_Extrait du document_
-------
La télévision nationale a relancé la mobilisation en diffusant un documentaire spectaculaire fondé sur les témoignages d’anciens militants ayant quitté le MAK. Le film, accusant Ferhat Mhenni de manipulations, de dérives autoritaires et de connexions étrangères  hostiles à l’Algérie, a servi de déclencheur. Son impact a été immédiat : une avalanche d’articles, souvent au ton martial, s’est abattue sur la presse écrite et les réseaux sociaux, martelant l’urgence de défendre l’unité nationale et dénonçant, au passage, la France accusée de « complaisance » envers le mouvement séparatiste.

C’est dans ce climat inflammable que s’est tenu le procès de Christophe Gleizes, poursuivi pour apologie du terrorisme et atteinte à l’intérêt national. La lecture de l’arrêt de renvoi — près de trente pages — et l’interrogatoire serré du journaliste par le président du tribunal et ses assesseurs illustrent la volonté manifeste d’établir ses connexions entre lui et le MAK, classé organisation terroriste par Alger. 

Tout au long de l’audience, les magistrats sont revenus, avec une insistance manifeste, sur les contacts répétés de l’accusé avec Ferhat Mhenni et Aksel (Brahim) Bellabassi. La stratégie de l’accusation apparaît limpide : reconstituer un faisceau d’éléments — voire provoquer des aveux — afin de consolider la qualification retenue contre lui.

Dans le climat politique actuel, ces échanges n’étaient pas perçus comme de simples démarches journalistiques, mais comme des indices probants d’une intention hostile envers l’État algérien.

Un verdict qui déjoue les signaux d’apaisement

Pourtant, plusieurs éléments laissaient espérer un infléchissement en appel :

– les visites autorisées aux parents du journaliste en détention ;

– le visa professionnel accordé à son avocat français, Emmanuel Daoud ;

– la plaidoirie marquée par une forte charge personnelle de l’avocat qui a rappelé ses propres attaches familiales avec l’Algérie. Me Daoudi s’est attaché à dépouiller le procès de toute lecture politique, affirmant que son client n’était “ni un otage d’États ni un instrument de rapports de force”. Selon lui, cette thèse serait alimentée en France par des cercles hostiles à l’Algérie, qui verraient dans un maintien en détention de Christophe Gleizes un moyen de nourrir leur surenchère anti-algérienne.

Ces signaux semblaient indiquer que la justice pourrait prendre ses distances avec la ligne dure du réquisitoire du représentant du ministère public qui avait requis l’aggravation de la peine, en la portant a 10 ans de prison ferme assortie de 500.000 dinars d’amende. La Cour a finalement suivi sans réserve la position du procureur, réaffirmant l’existence d’une intention criminelle et replaçant l’affaire dans un cadre politique plutôt que strictement judiciaire.

Une décision qui fragilise une reprise de dialogue déjà fragile

La condamnation intervient à un moment particulièrement délicat de la relation algéro-française. Alors que les deux capitales tentaient de réactiver un dialogue plusieurs fois interrompu, la décision de la Cour d’appel ajoute un irritant majeur.
-------
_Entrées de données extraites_
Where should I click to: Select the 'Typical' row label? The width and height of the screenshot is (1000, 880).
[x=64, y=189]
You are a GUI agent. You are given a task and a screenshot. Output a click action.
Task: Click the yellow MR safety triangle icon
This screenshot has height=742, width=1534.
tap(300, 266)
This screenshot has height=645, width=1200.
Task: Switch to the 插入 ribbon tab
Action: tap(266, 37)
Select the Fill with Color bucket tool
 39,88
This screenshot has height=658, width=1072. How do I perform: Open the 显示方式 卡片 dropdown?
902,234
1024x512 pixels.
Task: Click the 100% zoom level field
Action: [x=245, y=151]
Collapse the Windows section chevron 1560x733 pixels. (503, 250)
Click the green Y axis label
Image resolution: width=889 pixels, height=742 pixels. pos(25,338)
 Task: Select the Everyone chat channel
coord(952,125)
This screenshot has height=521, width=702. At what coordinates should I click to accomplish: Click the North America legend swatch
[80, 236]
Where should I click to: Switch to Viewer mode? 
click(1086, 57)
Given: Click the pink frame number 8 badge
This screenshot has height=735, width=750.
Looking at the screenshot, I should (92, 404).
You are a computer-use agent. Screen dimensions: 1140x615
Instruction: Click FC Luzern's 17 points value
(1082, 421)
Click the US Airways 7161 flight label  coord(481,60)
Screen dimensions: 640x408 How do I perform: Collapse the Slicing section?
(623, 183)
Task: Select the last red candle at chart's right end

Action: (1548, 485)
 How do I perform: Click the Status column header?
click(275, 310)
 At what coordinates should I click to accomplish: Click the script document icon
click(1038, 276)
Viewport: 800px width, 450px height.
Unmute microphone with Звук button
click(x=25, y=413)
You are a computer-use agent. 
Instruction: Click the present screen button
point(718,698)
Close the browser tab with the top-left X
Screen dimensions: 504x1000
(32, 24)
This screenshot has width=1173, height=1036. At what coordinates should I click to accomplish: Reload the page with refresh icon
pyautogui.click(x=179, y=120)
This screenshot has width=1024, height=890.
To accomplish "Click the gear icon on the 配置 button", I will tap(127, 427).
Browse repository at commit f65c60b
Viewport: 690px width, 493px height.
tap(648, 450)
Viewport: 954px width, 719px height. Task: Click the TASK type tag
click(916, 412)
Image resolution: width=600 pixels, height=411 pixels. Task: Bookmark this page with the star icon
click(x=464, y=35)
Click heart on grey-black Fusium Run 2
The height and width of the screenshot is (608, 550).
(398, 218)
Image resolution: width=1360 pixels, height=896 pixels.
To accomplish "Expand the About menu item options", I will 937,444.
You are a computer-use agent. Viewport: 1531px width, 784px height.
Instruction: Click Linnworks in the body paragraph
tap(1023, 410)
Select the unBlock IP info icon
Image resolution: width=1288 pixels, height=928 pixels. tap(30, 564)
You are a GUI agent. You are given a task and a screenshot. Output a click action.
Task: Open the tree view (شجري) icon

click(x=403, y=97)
-------
_Travail demandé_
D'après l'extrait sur le procès de Christophe Gleizes, quelle peine le représentant du ministère public avait-il requise ? Ces entrées ne sont pas utiles ici.

_Réponse de l'exercice_
Dix ans de prison ferme assortis de 500.000 dinars d'amende.